Biography of René Jules Dubos

Name: René Jules Dubos
Bith Date: February 20, 1901
Death Date: 1982
Place of Birth: Saint-Brice, France
Nationality: French, American
Gender: Male
Occupations: microbiologist, writer
René Jules Dubos

René Jules Dubos (1901-1982), the French-born American microbiologist, pioneered in the development of antibiotics and was an important writer on humanitarian and ecological subjects.

René Dubos was born on Feb. 20, 1901, at Saint-Brice, France. After receiving a scientific education, he went to Rome in 1922, where he was on the staff of the International Institute of Agriculture. Within 2 years he left to attend Rutgers University in New Jersey, from which he received his doctorate in microbiology in 1927. Dubos immediately began his long and distinguished association with the department of pathology and bacteriology at the Rockefeller Institute for Medical Research in New York City. Except for 2 years as a professor of medicine at Harvard Medical School (1942-1944), he was continuously involved in research at the institute from 1927. In 1934 he married Marie Louise Bonnet, who died in 1942. He became a naturalized American citizen in 1938. In 1946, he married Letha Jean Porter.

Dubos was a pioneer in the development of antibiotic drugs. Shortly after joining the Rockefeller Institute, he began searching for an antibacterial substance that would destroy the microorganism causing pneumonia. In the 1930s he discovered a soil-dwelling bacterium that produced a chemical substance capable of weakening the outer capsule of pneumonia bacteria so that they would be vulnerable to the body's natural defenses. He later showed that this substance, the antibiotic tyrothricin, was composed of two chemicals--tyrocidin and gramicidin. His work paved the way for the eventual discovery of streptomycin. Upon completing his investigation of tyrothricin he turned to tuberculosis research and won new recognition in that field.

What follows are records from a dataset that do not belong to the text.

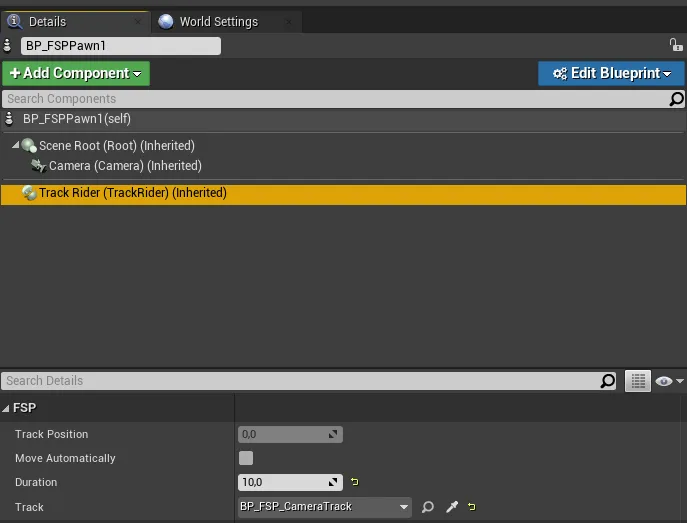Click the search magnifier in Search Details

tap(608, 381)
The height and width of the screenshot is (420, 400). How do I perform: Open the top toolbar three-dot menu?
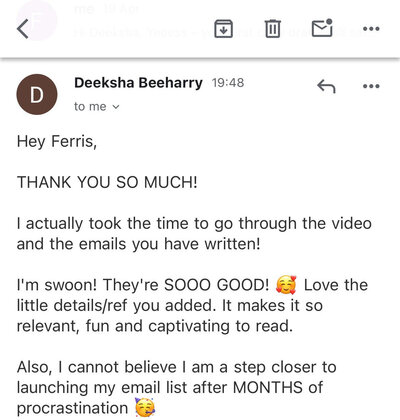pyautogui.click(x=371, y=29)
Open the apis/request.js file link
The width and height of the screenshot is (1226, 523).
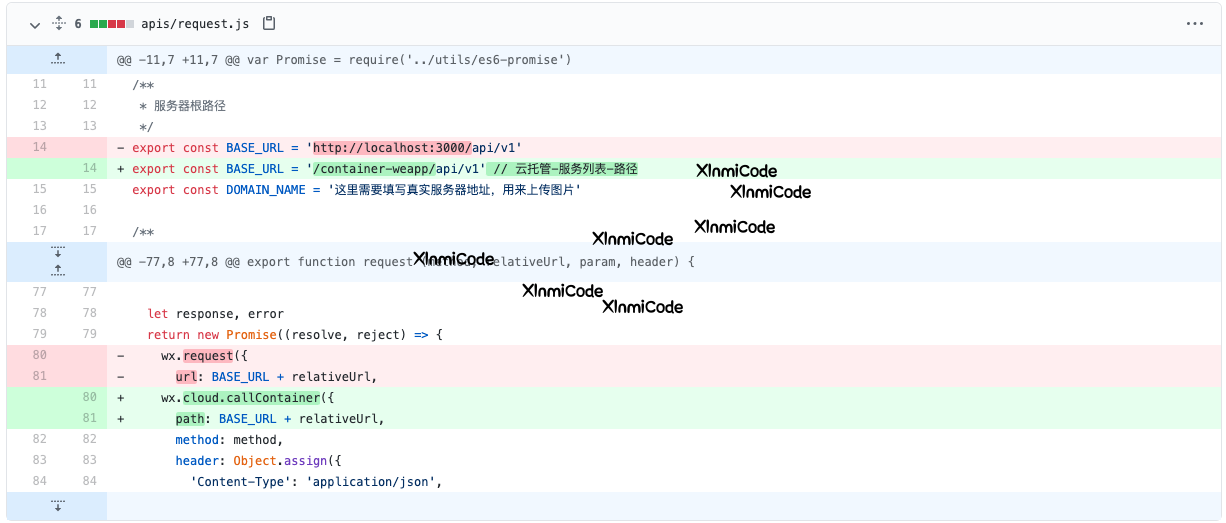pos(195,23)
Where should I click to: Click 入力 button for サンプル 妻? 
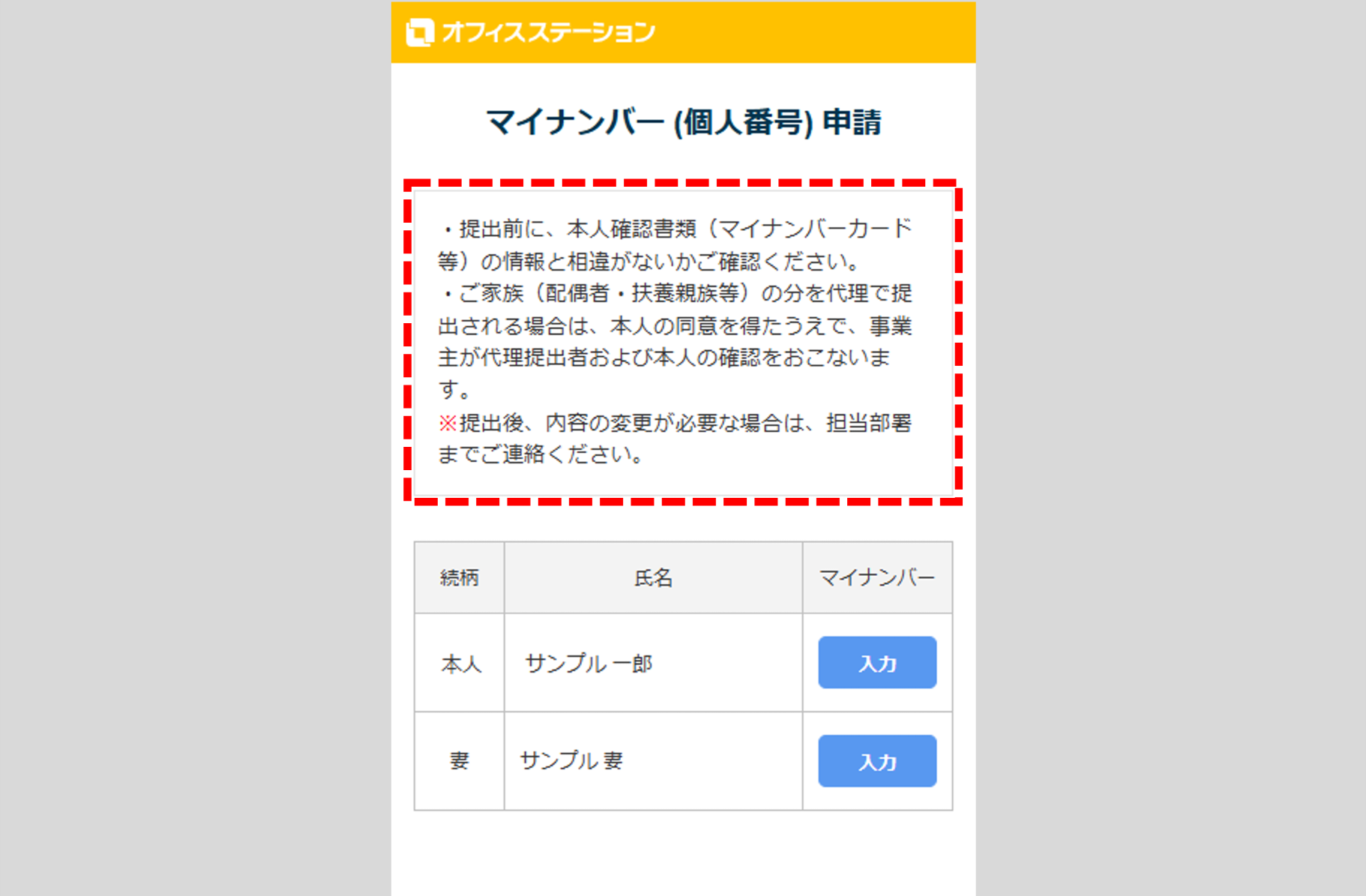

In the 1950s Dubos began writing books on scientific subjects for a more general audience. In these he touched upon the philosophical foundations and social implications of science, warned against the naive utopianism of many medical thinkers, and argued for a study of the effect of the total environment upon man. His wisdom, humanitarian outlook, and lucid writing made Dubos one of the most perceptive and popular contemporary science writers. He produced over 200 scientific papers and more than a dozen books, including Louis Pasteur: Free Lance of Science (1950), The White Plague: Tuberculosis, Man, and Society (1952), The Mirage of Health (1959), The Dreams of Reason (1961), The Unseen World (1962), The Torch of Life (1962), So Human an Animal (1968), Man, Medicine, and Environment (1968), Reason Awake (1970), and Beast or Angel?: Choices That Make Us Human (1974).

In his dual role as scientist and author, Dubos accumulated numerous honors, including honorary degrees from European and American universities, awards from scientific and medical organizations, membership in the National Academy of Sciences, the Arches of Sciences Award for the popularization of science, and the Pulitzer Prize in letters (1969). In 1970 he became director of environmental studies at the State University of New York at Purchase, and in that same year President Richard Nixon appointed him to the Citizens' Advisory Committee on Environmental Quality. He died in 1982.

Further Reading

  • Aside from the books listed, George Washington Corner's A History of the Rockefeller Institute, 1901-1953: Origins and Growth (1965), recounts in detail Dubos's life and work. Dubos's place in the development of microbiology can be reviewed in Hubert A. Lechevalier and Morris Solotorovsky, Three Centuries of Microbiology (1965).